Wednesday, October 30, 2013

Dick Durbin's Dog And Pony Show On Stand Your Ground


Sen. Dick Durbin (D-IL), chairman of the Senate Judiciary Committee Subcommittee on the Constitution, Civil Rights and Human Rights, finally held his delayed hearing on so-called Stand Your Ground laws. The hearing entitled, "'Stand Your Ground' Laws: Civil Rights and Public Safety Implications of the Expanded Use of Deadly Force", was originally scheduled to be held on September 17th.

The witness list changed somewhat from the earlier scheduled hearing. It added three US Representatives as witnesses in one panel and substituted the president of a prosecutor's association for a Florida state's attorney.
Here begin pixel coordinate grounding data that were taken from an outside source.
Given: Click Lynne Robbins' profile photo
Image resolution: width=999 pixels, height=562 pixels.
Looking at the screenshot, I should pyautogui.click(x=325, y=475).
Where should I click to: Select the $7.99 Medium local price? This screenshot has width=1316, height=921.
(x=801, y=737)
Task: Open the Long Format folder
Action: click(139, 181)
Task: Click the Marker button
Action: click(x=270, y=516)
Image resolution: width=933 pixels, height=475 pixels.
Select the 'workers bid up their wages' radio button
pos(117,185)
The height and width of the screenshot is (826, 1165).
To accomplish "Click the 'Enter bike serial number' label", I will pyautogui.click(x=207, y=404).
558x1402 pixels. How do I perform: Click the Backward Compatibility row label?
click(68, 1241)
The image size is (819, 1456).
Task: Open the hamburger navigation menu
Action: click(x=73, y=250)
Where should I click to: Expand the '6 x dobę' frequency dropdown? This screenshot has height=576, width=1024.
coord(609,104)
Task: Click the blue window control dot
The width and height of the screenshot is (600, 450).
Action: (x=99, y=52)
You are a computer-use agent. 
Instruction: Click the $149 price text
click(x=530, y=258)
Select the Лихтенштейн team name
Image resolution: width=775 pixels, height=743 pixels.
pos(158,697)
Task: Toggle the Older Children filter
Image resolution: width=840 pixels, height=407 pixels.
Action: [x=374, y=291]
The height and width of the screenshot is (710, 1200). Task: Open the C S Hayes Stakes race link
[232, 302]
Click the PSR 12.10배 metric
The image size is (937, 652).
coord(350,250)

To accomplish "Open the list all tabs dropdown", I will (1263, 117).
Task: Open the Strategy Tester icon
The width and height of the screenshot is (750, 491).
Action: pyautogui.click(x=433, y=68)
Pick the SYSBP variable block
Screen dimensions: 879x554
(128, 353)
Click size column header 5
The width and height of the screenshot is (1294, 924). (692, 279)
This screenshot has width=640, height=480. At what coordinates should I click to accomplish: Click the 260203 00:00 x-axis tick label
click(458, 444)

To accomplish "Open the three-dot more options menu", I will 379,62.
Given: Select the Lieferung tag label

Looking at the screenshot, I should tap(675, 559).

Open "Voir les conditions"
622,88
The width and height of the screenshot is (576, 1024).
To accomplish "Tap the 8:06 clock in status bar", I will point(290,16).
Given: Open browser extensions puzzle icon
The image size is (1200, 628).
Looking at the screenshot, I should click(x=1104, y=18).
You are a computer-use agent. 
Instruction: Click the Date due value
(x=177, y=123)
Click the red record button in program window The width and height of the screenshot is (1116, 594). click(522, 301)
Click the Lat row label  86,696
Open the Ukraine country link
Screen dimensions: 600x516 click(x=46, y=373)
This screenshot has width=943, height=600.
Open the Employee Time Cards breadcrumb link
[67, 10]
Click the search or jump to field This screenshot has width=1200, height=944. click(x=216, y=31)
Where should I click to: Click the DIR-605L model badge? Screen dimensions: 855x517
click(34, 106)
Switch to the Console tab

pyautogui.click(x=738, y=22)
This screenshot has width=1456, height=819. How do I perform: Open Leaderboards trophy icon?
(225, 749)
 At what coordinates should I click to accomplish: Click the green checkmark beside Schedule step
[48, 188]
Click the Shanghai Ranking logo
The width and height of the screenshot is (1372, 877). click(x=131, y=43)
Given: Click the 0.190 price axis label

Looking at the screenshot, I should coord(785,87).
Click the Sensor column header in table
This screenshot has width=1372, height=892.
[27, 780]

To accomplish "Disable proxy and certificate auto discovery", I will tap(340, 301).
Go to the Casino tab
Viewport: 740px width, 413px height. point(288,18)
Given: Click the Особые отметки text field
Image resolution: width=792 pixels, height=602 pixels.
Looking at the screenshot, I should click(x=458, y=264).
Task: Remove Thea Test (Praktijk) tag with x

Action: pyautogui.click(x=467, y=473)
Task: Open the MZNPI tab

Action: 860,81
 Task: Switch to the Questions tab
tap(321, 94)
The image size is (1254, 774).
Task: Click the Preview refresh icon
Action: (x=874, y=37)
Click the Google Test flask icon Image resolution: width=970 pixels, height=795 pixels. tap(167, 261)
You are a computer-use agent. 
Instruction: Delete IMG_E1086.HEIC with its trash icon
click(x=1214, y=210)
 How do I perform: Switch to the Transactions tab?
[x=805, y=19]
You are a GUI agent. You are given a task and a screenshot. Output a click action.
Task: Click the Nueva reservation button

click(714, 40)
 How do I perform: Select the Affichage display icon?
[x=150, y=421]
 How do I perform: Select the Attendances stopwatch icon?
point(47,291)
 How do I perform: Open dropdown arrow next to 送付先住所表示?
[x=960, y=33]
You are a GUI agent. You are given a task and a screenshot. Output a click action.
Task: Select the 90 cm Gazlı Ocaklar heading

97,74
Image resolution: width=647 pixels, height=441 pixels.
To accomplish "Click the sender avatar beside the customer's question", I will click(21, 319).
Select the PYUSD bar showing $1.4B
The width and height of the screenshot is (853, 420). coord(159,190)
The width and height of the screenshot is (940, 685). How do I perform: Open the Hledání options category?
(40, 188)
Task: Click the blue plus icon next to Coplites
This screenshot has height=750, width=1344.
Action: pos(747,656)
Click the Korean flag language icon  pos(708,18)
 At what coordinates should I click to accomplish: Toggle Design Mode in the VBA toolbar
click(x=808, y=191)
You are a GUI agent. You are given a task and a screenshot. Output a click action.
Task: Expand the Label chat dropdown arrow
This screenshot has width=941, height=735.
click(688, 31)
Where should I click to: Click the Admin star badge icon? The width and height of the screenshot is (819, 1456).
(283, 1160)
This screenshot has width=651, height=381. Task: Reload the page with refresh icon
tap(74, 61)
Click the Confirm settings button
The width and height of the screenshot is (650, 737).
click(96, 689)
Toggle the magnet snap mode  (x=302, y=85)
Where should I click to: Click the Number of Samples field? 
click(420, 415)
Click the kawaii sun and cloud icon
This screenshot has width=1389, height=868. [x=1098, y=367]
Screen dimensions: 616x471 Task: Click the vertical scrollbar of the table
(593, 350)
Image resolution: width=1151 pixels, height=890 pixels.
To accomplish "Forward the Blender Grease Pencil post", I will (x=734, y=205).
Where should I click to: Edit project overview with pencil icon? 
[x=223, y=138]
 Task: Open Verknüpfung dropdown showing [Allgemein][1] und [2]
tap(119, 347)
The list is below:
Panel I

The Honorable Marcia L. Fudge
United States Representative (D-OH-11)
Washington, DC

The Honorable Luis V. Gutierrez
United States Representative (D-IL-4)
Washington, DC

The Honorable Louie Gohmert
United States Representative (R-TX-1)
Washington, DC

Panel II

Sybrina Fulton
Miami, FL

David LaBahn
President and CEO
Association of Prosecuting Attorneys
Washington, DC

Lucia McBath
Atlanta, GA

Ronald S. Sullivan, Jr.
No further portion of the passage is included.